Poucas pessoas andavam pela rua e todas pareciam ter saído de um livro de História dos anos 50. Roupas antigas, pompa aristocrática deslocada no tempo e pele suja de fuligem. O trânsito caótico e "carismático" da Avenida Paulista havia desaparecido e pouquíssimos carros passavam, mas nenhum parecia muito diferente dos modelos acabados dos anos 80. O mesmo acontecia com os ônibus; todos antigos, sujos e enferrujados.
_ Você tem aparecido ultimamente?! Por que nunca me procurou! Sou sua maior pastora! Prego seus milagres desde tempos antigos!
_ Isso eu sei, gata. Em que ano eu tô? Isso aqui não pode ser 2011!
_ 2011, Maddyrain? Esse foi o ano em que você morreu! Estamos em 2049! - fiquei Bélgica.
_ Xente... já passou tudo isso!? Quantos anos mesmo? Sou péssima em Matemática!
_ 38 anos de destruição da sociedade. 38 anos em que é completamente proibida qualquer forma de expressão homossexual...
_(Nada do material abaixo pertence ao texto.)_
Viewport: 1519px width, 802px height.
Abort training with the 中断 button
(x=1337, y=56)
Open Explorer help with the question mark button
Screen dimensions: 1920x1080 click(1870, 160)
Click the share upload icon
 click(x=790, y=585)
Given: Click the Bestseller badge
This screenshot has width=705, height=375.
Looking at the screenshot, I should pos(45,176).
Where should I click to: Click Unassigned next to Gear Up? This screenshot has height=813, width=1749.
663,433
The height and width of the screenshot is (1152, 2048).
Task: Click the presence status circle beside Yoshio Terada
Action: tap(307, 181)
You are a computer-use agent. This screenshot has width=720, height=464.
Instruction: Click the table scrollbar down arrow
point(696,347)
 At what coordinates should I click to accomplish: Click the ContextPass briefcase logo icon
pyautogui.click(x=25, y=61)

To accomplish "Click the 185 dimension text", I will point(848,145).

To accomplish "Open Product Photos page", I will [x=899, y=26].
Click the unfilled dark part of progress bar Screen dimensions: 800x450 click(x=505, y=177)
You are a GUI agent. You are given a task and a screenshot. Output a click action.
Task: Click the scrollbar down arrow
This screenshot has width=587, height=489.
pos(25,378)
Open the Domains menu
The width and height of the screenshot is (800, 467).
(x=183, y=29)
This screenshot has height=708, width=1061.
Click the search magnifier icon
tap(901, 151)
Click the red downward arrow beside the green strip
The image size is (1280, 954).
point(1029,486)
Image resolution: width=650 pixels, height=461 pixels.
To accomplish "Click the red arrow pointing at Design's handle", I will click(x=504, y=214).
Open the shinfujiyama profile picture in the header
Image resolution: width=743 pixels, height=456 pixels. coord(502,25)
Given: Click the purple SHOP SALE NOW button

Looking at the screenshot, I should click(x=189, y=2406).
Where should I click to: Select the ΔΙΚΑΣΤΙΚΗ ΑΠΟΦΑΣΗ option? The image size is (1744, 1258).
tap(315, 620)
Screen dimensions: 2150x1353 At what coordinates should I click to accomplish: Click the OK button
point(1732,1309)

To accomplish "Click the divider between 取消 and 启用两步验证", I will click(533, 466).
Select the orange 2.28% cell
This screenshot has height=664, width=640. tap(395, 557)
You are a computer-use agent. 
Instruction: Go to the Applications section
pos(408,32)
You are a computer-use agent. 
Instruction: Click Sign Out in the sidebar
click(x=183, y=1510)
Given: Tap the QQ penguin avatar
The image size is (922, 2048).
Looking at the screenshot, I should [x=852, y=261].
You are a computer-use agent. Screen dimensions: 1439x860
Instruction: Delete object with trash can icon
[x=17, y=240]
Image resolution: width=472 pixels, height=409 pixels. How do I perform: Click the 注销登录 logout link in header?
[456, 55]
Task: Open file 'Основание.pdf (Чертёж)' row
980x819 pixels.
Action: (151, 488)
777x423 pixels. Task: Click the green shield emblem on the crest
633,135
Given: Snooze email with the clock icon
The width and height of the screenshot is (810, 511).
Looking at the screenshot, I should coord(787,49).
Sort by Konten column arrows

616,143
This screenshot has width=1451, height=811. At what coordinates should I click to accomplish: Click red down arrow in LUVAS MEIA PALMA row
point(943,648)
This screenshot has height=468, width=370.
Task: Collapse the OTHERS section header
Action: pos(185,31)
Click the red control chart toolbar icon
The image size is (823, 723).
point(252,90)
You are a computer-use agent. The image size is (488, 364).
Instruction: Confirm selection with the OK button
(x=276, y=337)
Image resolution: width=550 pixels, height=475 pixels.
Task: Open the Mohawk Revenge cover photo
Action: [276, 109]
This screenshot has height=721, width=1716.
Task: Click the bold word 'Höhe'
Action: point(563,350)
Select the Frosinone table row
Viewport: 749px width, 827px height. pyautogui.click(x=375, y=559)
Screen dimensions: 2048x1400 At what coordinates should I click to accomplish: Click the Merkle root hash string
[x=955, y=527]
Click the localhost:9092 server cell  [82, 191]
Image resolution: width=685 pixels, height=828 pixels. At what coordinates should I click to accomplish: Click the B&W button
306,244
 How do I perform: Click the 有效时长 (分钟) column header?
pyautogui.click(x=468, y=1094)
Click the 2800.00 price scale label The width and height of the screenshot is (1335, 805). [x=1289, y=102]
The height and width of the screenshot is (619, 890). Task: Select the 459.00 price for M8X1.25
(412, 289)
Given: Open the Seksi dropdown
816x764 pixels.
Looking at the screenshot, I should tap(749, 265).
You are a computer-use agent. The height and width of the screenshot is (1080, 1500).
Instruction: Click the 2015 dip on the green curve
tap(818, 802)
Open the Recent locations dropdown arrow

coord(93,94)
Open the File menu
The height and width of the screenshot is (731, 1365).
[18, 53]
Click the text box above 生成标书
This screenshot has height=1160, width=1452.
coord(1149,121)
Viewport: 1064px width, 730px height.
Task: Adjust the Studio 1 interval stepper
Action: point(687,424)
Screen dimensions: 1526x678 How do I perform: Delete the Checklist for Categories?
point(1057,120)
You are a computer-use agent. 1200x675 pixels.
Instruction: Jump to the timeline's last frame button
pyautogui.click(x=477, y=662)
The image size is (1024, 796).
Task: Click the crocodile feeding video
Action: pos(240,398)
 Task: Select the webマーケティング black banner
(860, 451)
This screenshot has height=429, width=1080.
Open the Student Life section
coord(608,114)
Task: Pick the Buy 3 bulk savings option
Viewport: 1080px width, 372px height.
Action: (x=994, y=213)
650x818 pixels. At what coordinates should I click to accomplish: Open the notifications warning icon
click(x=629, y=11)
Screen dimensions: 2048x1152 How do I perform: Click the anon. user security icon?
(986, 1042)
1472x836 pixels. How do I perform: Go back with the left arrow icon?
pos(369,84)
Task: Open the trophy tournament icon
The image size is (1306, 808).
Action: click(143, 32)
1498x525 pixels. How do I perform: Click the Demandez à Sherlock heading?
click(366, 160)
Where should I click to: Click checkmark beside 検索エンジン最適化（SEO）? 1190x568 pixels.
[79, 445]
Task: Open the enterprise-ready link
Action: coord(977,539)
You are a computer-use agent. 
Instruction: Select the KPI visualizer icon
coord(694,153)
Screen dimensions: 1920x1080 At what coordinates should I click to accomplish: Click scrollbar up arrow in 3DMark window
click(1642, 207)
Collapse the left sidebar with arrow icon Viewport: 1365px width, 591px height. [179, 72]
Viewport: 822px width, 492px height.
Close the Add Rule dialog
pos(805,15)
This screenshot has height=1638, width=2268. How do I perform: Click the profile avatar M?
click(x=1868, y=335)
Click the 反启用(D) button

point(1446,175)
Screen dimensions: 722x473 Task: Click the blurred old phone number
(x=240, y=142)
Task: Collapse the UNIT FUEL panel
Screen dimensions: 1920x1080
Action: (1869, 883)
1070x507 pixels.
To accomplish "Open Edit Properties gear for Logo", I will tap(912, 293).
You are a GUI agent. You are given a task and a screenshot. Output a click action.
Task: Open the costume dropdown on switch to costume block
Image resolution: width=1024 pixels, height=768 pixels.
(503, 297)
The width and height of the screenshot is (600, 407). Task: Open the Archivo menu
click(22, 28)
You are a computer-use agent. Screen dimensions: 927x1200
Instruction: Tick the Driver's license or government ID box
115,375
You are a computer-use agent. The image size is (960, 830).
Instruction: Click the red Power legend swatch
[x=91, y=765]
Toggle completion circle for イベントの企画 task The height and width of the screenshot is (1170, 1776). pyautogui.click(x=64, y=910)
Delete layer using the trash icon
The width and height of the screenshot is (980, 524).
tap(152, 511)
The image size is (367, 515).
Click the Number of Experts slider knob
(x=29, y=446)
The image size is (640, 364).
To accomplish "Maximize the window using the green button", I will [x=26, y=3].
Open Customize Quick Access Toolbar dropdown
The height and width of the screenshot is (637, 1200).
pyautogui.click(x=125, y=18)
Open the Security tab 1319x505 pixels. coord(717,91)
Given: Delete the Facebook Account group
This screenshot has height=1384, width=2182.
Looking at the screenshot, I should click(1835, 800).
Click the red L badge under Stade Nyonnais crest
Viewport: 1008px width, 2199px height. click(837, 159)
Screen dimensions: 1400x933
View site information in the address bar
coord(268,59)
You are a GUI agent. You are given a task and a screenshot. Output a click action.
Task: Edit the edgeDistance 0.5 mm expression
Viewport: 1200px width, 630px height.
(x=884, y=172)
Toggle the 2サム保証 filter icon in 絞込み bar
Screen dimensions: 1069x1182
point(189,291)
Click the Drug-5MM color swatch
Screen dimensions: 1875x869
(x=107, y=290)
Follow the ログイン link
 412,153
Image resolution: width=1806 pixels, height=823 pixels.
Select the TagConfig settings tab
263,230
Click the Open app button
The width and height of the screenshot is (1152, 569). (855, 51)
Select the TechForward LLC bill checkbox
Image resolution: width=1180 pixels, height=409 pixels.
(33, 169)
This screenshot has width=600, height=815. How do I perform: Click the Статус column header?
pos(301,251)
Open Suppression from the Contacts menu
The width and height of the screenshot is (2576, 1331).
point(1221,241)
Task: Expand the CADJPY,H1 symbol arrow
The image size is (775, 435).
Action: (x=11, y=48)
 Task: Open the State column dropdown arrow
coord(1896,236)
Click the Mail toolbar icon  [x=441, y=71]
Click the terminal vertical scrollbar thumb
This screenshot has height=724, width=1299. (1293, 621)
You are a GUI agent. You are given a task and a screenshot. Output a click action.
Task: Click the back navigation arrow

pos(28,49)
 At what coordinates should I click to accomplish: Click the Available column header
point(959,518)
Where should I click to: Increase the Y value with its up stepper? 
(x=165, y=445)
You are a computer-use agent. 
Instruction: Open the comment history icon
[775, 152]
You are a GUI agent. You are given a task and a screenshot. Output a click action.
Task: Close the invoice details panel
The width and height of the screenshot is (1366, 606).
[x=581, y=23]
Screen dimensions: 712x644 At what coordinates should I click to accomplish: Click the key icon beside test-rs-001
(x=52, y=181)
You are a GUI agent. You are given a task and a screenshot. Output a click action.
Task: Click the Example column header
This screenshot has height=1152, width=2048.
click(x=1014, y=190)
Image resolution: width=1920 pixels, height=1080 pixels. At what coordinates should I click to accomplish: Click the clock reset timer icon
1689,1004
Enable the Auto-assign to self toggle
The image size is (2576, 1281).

_ Calma, calma! Muita informação ao mesmo tempo!
_ Depois que você morreu... peraí. A gente não pode falar assim aqui! Vamos para um lugar mais reservado. Não podemos voltar pro submundo agora e ainda tá longe do último trem passar. Vamos esperar dar o tempo na estação.
_ Xente... esse padê que eu devo ter tomado é MUITO bom!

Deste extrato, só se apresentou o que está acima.